Faster R-CNN的主干特征提取网络（Backbone）是其网络结构中的关键部分，负责从输入图像中提取特征图（Feature Map），这些特征图随后被用于后续的区域提议网络（RPN）和全连接层。

复制代码

from torchvision.models import resnet50
from torch import nn

def Resnet50(pretrained=False):
    model = resnet50(pretrained)

    # ----------------------------------------------------------------------------#
    #   获取特征提取部分，从conv1到model.layer3，当输入的图像形状为3,640，640，最终获得一个40,40,1024的特征层
    # ----------------------------------------------------------------------------#
    features = list([model.conv1, model.bn1, model.relu, model.maxpool, model.layer1, model.layer2, model.layer3])
    # ----------------------------------------------------------------------------#
    #   获取分类部分，从model.layer4到model.avgpool
    # ----------------------------------------------------------------------------#
    classifier = list([model.layer4, model.avgpool])

    features = nn.Sequential(*features)
    classifier = nn.Sequential(*classifier)
    return features, classifier

常用的特征提取网络有VGG和ResNet等，也可以使用ConvNeXt作为特征提取网络，以ResNet50为例，当Faster R-CNN用ResNet网络时，主干特征提取网络只使用ResNet的第一层到layer3层，layer4和avgpool层用于第二阶段f分类部分。当输出的图片形状为[3,640,640]时，主干特征提取网络的输出为[1024,40,40]的特征图。此时输出的特征图不仅用于区域提议网络还会用于第二阶段。

2.区域提议网络

区域提议网络（Region Proposal Network，RPN）是Faster R-CNN目标检测算法中的一个核心组成部分，它负责生成潜在的物体区域，即区域提议（或称为区域建议）。

先验框

先验框（Prior），也称为锚框（Anchor Box），是目标检测任务中一个重要概念。它是指在目标检测过程中，为了提高检测模型的准确性和稳定性，预定义的一组固定大小和长宽比的矩形框。

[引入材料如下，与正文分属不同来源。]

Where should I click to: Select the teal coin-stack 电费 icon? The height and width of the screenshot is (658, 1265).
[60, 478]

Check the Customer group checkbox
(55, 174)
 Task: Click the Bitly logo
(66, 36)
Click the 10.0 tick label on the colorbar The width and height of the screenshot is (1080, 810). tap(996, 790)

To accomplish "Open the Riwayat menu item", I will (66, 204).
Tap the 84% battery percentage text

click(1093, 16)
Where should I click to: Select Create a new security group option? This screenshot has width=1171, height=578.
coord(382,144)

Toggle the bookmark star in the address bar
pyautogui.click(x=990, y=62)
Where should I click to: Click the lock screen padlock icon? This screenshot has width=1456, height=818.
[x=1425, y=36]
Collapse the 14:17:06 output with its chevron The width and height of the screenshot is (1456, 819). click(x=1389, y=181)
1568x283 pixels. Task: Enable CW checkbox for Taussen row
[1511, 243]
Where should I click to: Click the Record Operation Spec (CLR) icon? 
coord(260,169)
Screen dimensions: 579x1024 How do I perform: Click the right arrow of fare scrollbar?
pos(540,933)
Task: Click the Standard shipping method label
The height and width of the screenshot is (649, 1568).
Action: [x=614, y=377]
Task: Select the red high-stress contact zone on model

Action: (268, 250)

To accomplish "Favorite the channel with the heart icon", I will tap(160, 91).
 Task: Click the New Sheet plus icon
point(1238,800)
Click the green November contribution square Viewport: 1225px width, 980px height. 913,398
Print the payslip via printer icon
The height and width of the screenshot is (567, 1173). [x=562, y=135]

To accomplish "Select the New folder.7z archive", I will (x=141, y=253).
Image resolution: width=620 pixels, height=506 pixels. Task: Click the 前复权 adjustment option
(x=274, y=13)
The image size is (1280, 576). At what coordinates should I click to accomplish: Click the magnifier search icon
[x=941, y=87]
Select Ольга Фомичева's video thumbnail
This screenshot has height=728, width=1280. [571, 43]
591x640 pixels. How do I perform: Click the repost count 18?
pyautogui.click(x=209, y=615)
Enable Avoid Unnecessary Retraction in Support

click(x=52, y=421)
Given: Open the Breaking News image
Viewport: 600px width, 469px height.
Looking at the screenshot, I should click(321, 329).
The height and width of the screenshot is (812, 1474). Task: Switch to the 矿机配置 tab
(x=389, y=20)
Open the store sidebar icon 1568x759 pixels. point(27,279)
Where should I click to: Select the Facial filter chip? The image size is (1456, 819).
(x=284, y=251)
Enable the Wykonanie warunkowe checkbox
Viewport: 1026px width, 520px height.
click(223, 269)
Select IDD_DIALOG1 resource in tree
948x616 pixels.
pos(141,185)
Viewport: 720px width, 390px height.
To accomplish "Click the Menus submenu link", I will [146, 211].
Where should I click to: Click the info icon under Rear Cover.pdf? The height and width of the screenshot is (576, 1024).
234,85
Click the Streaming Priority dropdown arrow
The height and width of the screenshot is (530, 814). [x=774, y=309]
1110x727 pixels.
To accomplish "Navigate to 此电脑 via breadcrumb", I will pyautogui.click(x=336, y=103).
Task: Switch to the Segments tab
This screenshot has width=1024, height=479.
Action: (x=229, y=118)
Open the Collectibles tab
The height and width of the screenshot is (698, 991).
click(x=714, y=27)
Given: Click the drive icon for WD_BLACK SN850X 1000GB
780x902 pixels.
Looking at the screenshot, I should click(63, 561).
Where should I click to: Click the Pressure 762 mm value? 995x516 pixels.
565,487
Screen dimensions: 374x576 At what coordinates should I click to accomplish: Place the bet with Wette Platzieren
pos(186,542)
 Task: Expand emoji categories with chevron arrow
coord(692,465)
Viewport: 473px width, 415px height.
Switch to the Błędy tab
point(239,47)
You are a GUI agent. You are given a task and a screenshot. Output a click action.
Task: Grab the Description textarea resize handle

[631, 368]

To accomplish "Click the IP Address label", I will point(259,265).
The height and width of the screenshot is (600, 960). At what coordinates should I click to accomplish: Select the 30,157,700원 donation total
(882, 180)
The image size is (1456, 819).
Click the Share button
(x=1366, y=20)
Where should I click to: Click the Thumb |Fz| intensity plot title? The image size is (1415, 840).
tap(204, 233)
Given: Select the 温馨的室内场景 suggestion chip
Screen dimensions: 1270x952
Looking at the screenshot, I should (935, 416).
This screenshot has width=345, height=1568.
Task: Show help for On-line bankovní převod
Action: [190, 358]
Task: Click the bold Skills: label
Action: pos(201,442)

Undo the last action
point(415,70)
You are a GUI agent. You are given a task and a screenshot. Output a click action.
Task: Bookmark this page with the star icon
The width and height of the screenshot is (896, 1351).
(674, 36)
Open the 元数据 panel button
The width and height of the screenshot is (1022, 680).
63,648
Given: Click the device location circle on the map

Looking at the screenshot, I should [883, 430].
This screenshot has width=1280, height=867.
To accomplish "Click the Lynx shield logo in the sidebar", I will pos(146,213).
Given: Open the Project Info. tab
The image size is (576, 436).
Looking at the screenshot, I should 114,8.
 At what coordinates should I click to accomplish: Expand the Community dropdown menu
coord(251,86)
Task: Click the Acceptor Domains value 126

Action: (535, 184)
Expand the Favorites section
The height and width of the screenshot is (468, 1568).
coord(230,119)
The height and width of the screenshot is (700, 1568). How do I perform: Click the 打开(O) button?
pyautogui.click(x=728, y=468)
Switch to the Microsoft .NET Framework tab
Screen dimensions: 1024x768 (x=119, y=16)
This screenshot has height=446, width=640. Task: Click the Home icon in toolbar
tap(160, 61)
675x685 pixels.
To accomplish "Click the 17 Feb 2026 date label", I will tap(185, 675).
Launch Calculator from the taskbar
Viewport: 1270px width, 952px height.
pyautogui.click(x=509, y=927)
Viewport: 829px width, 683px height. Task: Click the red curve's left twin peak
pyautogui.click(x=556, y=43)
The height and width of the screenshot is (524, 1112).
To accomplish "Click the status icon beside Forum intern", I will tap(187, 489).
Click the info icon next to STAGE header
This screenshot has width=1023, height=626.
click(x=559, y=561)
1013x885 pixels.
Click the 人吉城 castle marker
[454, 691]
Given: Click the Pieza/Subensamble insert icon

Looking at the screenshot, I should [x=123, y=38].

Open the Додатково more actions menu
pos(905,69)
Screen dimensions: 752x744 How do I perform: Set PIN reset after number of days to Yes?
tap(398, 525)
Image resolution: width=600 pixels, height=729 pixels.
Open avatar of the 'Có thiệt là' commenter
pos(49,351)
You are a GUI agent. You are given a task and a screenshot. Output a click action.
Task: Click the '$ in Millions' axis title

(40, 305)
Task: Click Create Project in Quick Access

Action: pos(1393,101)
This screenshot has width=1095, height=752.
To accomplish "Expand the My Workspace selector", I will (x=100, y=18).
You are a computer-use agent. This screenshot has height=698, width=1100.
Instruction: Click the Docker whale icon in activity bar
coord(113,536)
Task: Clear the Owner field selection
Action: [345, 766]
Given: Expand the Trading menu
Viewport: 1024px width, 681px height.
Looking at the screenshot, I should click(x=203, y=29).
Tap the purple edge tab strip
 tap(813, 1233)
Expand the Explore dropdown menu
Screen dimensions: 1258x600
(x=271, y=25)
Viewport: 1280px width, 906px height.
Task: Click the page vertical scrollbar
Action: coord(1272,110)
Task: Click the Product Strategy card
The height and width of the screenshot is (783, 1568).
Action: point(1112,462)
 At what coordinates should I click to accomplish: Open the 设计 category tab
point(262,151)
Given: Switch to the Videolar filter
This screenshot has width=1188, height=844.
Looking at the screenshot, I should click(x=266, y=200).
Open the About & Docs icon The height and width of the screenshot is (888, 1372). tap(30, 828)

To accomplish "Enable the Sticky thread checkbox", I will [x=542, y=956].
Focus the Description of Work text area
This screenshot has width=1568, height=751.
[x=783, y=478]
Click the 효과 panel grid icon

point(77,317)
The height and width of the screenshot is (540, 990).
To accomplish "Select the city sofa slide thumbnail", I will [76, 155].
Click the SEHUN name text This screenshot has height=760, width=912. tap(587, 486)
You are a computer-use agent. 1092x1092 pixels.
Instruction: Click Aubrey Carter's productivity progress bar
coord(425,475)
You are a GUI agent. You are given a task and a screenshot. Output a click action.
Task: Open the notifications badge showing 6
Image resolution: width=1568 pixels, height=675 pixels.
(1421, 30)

这些框以不同的尺度和长宽比在图像上均匀分布，用于与图像大众的目标进行匹配，从而指导模型对目标的定位和分类。

复制代码

import numpy as np

#--------------------------------------------#
#   生成基础的先验框
#--------------------------------------------#
def generate_anchor_base(base_size=16, ratios=[0.5, 1, 2], anchor_scales=[8, 16, 32]):
    anchor_base = np.zeros((len(ratios) * len(anchor_scales), 4), dtype=np.float32) #每个像素点生成9个先验框
    for i in range(len(ratios)):
        for j in range(len(anchor_scales)):
            h = base_size * anchor_scales[j] * np.sqrt(ratios[i])
            w = base_size * anchor_scales[j] * np.sqrt(1. / ratios[i])
            #坐标变换
            index = i * len(anchor_scales) + j
            anchor_base[index, 0] = - h / 2.
            anchor_base[index, 1] = - w / 2.
            anchor_base[index, 2] = h / 2.
            anchor_base[index, 3] = w / 2.
    return anchor_base

#--------------------------------------------#
#   对基础先验框进行拓展对应到所有特征点上
#--------------------------------------------#
def _enumerate_shifted_anchor(anchor_base, feat_stride, height, width):
    #---------------------------------#
    #   计算网格中心点
    #---------------------------------#
    shift_x             = np.arange(0, width * feat_stride, feat_stride)
    shift_y             = np.arange(0, height * feat_stride, feat_stride)
    shift_x, shift_y    = np.meshgrid(shift_x, shift_y)
    shift               = np.stack((shift_x.ravel(), shift_y.ravel(), shift_x.ravel(), shift_y.ravel(),), axis=1)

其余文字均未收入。